Russ, Dennis and I discussed some of the chunking results yesterday. We
were concerned that the horizontal reads were causing all the data to be
preloaded into cache for the subsequent time series read. So I swapped
the order - now the time series read is done first.
Here's some results.
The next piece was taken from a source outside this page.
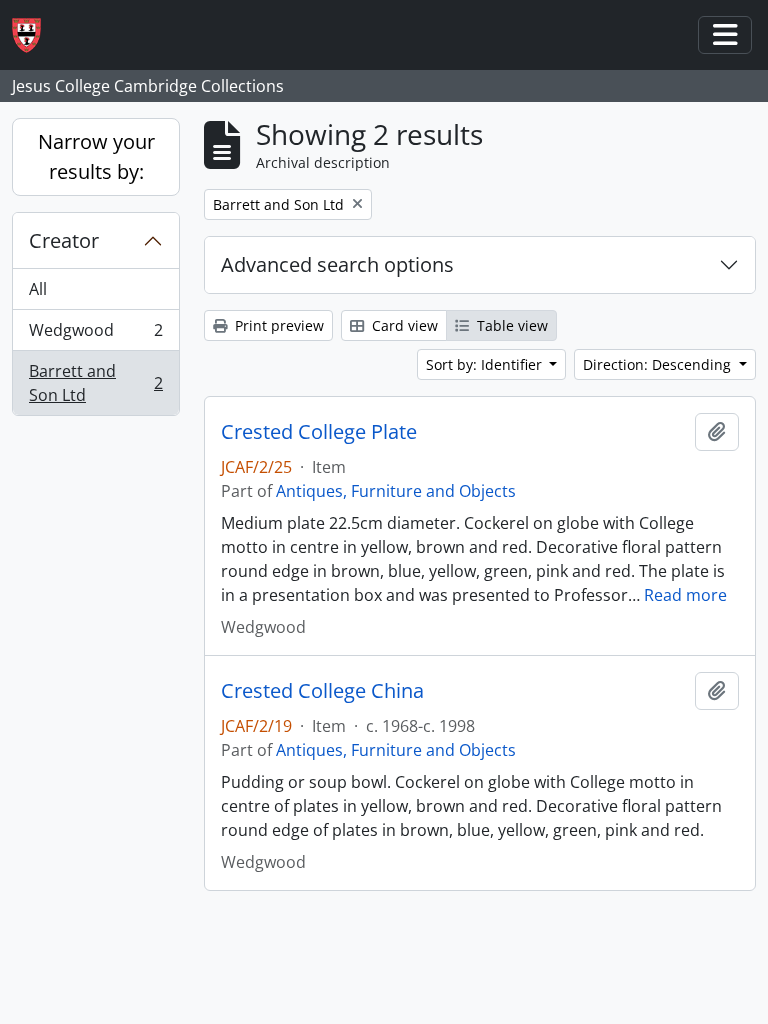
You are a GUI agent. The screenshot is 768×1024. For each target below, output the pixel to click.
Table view (510, 325)
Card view (403, 325)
The first line are the results for reading a classic netCDF file.
cs[0] cs[1] cs[2] cache(MB) deflate shuffle read_hor(us) read_time_ser(us)
0 0 0 0 0 0 247 5908
256 64 128 4 0 0 241 2039
256 64 128 32 0 0 168 31384
256 64 128 128 0 0 140 17096
256 64 256 4 0 0 93 2548
256 64 256 32 0 0 136 55722
256 64 256 128 0 0 106 26892
256 128 128 4 0 0 216 2035
256 128 128 32 0 0 152 55488
256 128 128 128 0 0 121 26698
256 128 256 4 0 0 79 2392
256 128 256 32 0 0 188 191120
256 128 256 128 0 0 136 186396
1024 64 128 4 0 0 236 1945
1024 64 128 32 0 0 108356 53812
1024 64 128 128 0 0 220 19551
1024 64 256 4 0 0 89 1930
1024 64 256 32 0 0 89 1864
1024 64 256 128 0 0 209 40942
1024 128 128 4 0 0 222 2065
1024 128 128 32 0 0 220 1833
1024 128 128 128 0 0 227 41183
1024 128 256 4 0 0 77 1894
1024 128 256 32 0 0 76 1839
1024 128 256 128 0 0 199 207533
1560 64 128 4 0 0 234 1885
1560 64 128 32 0 0 233 1850
1560 64 128 128 0 0 161596 14921
1560 64 256 4 0 0 88 1969
1560 64 256 32 0 0 87 1929
1560 64 256 128 0 0 160939 30848
1560 128 128 4 0 0 218 1924
1560 128 128 32 0 0 218 1875
1560 128 128 128 0 0 161316 30876
1560 128 256 4 0 0 77 1857
1560 128 256 32 0 0 76 1797
1560 128 256 128 0 0 76 1796
Again, there are many chunk size selections which beat the classic netCDF file performance.